La commande prévoit un premier navire livrable mi-2016, ainsi qu'une option pour un second navire livrable mi-2018. La commande du premier navire représente à elle seule dix millions d'heures de travail réparties sur trois ans.

"C'est une très très bonne nouvelle", a déclaré à l'AFP Joël Cadoret pour la CGT de STX. "J'espère que cela va redonner de l'emploi à tout le monde, en particulier sur le plan local", a-t-il ajouté.

Concurrence rude

"Nous sommes très satisfaits, la concurrence a été rude avec la Finlande", s'est de son côté félicité Laurent Castaing, directeur général de STX France sur I-Tele. "Cela va d'abord donner de l'emploi chez nos co-réalisateurs", a-t-il ajouté.

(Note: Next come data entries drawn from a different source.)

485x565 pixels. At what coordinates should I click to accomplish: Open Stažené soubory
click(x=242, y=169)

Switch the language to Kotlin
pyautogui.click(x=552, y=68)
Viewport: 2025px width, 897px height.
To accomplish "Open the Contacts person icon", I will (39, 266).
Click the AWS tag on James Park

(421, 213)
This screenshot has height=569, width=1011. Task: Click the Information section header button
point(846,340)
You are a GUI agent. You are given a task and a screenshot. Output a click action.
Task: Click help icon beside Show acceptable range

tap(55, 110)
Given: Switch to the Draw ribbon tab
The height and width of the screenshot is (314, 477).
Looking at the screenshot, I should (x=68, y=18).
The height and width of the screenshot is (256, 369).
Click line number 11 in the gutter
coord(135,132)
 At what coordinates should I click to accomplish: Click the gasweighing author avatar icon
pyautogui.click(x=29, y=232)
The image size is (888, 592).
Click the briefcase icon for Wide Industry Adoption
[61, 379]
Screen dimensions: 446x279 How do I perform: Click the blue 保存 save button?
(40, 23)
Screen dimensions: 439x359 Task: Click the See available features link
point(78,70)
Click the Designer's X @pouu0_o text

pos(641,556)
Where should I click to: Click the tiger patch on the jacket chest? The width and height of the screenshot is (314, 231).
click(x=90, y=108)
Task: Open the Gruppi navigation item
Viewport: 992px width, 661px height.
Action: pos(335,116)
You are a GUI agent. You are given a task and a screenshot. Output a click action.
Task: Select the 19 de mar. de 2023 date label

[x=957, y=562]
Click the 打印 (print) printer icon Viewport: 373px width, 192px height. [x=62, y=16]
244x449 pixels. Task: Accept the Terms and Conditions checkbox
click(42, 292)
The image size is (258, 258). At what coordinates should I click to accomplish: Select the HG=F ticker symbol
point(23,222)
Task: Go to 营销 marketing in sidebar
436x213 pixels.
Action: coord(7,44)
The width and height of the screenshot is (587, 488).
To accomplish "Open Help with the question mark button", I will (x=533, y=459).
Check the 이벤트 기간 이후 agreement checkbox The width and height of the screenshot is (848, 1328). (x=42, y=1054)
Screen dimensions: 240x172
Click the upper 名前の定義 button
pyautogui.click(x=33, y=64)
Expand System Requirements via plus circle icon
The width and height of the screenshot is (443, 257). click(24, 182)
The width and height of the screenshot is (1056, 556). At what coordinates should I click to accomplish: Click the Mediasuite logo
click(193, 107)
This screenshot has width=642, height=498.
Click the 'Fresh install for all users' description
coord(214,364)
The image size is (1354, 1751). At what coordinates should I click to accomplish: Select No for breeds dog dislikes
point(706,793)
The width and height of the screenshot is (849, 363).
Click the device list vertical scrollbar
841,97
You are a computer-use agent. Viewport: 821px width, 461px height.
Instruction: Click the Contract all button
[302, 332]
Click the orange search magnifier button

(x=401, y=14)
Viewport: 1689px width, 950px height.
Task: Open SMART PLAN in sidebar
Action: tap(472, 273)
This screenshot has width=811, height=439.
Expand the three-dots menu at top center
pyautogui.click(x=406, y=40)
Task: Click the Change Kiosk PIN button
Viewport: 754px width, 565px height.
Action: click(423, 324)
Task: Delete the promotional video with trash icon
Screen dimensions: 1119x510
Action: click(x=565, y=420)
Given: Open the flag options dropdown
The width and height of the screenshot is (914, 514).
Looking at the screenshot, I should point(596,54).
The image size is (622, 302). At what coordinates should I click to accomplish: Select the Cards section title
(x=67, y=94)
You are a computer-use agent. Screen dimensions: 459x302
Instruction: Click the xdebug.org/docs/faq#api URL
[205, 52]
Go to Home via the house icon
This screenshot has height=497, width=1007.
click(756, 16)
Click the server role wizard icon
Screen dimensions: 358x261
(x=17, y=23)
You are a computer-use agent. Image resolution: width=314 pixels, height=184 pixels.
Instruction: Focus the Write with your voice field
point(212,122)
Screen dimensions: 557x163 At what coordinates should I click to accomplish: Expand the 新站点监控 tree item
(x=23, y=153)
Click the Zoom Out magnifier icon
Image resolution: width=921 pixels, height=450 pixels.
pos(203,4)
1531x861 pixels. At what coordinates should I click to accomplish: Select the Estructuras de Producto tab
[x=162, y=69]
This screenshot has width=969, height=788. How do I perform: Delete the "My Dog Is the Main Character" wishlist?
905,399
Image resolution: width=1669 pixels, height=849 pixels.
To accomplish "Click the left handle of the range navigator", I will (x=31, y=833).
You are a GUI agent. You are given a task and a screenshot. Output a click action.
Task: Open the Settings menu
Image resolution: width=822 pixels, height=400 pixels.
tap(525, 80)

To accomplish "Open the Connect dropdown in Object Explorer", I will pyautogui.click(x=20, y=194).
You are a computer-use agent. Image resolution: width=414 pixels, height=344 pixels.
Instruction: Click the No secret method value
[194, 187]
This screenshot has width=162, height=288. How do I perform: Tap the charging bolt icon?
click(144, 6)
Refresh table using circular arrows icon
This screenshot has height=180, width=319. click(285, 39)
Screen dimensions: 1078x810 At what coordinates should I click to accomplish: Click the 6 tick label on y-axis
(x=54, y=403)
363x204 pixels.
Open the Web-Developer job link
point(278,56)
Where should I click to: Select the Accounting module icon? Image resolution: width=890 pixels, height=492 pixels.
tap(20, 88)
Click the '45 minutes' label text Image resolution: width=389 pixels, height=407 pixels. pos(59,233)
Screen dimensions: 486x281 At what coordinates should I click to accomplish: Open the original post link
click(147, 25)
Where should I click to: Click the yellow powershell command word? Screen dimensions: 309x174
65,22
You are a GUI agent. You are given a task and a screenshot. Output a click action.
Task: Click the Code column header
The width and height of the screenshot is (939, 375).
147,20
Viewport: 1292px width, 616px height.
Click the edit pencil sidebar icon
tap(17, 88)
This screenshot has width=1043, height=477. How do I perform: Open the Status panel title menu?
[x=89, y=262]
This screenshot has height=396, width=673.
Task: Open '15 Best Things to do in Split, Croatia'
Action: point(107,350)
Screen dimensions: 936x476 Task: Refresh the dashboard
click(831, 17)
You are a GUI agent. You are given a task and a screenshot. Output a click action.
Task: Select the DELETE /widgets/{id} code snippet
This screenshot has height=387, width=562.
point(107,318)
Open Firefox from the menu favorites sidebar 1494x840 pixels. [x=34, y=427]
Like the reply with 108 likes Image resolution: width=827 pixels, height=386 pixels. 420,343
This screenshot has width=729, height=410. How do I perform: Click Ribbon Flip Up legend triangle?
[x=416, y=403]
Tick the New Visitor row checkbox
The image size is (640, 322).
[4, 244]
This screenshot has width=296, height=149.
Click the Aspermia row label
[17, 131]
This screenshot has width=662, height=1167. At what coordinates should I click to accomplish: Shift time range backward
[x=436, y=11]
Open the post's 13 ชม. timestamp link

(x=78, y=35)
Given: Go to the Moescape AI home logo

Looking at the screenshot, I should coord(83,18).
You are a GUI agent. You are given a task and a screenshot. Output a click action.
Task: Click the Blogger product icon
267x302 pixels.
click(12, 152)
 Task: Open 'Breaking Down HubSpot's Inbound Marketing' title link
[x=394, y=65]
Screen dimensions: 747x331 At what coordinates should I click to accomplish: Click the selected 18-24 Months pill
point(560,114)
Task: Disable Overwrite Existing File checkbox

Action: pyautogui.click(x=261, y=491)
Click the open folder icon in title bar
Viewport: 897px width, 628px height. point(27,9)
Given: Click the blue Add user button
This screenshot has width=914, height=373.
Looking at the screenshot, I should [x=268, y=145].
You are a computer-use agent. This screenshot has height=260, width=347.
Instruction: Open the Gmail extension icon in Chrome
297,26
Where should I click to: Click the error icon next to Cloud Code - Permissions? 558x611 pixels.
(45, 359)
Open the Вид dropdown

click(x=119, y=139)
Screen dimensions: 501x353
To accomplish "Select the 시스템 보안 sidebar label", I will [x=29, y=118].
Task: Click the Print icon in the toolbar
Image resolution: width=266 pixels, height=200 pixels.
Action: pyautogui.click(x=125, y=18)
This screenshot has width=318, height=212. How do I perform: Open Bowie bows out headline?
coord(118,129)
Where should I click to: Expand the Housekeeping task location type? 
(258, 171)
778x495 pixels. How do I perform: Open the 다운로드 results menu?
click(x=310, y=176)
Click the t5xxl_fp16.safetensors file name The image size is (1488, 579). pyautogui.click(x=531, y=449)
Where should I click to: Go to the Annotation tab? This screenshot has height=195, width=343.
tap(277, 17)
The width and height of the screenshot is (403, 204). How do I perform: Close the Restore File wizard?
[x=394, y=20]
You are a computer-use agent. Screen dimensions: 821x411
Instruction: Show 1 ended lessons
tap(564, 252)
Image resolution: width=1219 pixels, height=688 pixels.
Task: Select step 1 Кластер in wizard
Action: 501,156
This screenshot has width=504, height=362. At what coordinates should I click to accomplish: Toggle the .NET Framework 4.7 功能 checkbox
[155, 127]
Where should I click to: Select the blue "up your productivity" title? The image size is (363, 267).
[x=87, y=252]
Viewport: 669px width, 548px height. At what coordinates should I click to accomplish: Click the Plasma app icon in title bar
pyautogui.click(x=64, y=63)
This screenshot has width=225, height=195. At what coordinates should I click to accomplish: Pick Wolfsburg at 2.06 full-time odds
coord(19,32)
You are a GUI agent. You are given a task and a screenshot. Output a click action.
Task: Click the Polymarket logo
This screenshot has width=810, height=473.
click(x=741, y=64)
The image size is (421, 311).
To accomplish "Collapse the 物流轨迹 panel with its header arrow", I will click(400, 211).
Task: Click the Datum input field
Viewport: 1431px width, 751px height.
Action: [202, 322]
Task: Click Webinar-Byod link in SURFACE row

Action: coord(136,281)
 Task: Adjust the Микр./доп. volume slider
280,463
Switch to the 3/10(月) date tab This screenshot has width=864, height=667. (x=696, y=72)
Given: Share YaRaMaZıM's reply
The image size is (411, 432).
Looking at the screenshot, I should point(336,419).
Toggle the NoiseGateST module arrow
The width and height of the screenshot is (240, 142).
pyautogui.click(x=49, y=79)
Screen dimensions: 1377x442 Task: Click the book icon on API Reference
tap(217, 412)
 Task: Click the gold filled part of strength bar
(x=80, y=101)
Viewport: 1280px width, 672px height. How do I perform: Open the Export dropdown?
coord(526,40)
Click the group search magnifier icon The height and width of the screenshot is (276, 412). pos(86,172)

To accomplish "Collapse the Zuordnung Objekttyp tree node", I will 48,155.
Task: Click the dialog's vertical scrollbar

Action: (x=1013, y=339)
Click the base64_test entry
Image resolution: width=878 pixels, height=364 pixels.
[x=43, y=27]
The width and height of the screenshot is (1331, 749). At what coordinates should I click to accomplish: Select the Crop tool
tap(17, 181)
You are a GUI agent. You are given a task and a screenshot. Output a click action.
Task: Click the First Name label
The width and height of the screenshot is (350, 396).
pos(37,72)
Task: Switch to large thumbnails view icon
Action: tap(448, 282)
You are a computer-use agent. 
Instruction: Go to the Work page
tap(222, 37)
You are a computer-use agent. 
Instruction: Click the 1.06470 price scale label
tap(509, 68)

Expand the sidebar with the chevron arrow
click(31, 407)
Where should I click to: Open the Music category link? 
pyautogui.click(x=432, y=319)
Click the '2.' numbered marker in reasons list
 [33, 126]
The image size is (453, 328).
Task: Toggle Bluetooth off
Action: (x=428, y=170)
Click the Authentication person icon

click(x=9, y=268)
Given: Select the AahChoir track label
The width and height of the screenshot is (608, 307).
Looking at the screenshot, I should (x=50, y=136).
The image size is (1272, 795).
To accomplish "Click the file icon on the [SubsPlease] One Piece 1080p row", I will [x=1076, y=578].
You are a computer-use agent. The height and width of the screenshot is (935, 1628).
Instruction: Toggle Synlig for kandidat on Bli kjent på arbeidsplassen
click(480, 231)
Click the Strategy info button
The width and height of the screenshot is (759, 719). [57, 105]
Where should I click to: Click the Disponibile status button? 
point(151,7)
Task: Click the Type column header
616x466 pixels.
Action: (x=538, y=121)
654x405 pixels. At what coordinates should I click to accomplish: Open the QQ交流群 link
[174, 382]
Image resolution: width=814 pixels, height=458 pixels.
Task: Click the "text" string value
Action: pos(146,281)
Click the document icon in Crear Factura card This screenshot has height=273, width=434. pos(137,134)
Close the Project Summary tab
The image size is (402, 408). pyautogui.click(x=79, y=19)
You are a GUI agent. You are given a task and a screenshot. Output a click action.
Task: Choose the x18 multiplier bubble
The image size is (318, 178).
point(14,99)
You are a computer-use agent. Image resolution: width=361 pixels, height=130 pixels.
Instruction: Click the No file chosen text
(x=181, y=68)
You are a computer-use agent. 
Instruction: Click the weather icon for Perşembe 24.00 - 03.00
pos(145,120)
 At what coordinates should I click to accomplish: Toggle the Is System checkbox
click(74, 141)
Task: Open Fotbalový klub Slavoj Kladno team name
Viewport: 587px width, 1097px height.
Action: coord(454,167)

Depuis un peu plus de six mois, les bureaux d'études et certains secteurs de fabrication étaient touchés par du chômage partiel, tandis que selon les syndicats certains sous-traitants avaient commencé à licencier.

Selon STX, "les études démarreront dès le mois de janvier 2013 pour un début de construction programmé en septembre 2013".

"Il va falloir compter 4 à 6 mois avant que le chômage partiel ne commence à se résorber", a néanmoins souligné Nathalie Durand-Prinborgne déléguée syndicale pour FO, pour qui cette commande géante a bénéficié de l'intervention de l'Etat Français, actionnaire à 33% de STX France, tandis que STX Europe (filiale du sud-coréen STX Shipbuilding) en possède 66%.

La commande du géant de mers devrait toutefois permettre de sauvegarder des centaines d'emplois notamment chez les sous-traitants.

Interpellé à l'Assemblée nationale le 18 décembre dernier sur la situation difficile dans laquelle se trouvaient les chantiers STX, le ministre de l'Economie, Pierre Moscovici, avait promis le 18 décembre de "sauver les Chantiers de l'Atlantique", en les aidant à "remporter de nouveaux contrats à l'export" et en encourageant la diversification.

Les Chantiers STX France ont annoncé à la mi-décembre une alliance avec Areva pour proposer des offres complètes (turbine électrique et fondation d'éolienne) aux appels d'offres européens et la vente d'une première sous-station électrique - 150.000 heures de travail - pour un champ d'éoliennes d'Europe du nord ont ainsi été annoncés.

L'Oasis of the Seas et l'Allure of the Seas, livrés en 2009 et 2010, comptent 16 ponts, 2.700 cabines et peuvent accueillir jusqu'à 5.400 passagers et 2.100 membres d'équipage.

Selon la presse spécialisée dans la construction navale, ils auraient coûté chacun 900 millions d'euros, mais ce troisième exemplaire, pour la construction duquel plusieurs chantiers étaient en compétition dans le monde cet automne, devait coûter moins cher. Dans ce domaine économique, les clients, pas plus que les chantiers navals, ne communiquent officiellement le montant des commandes.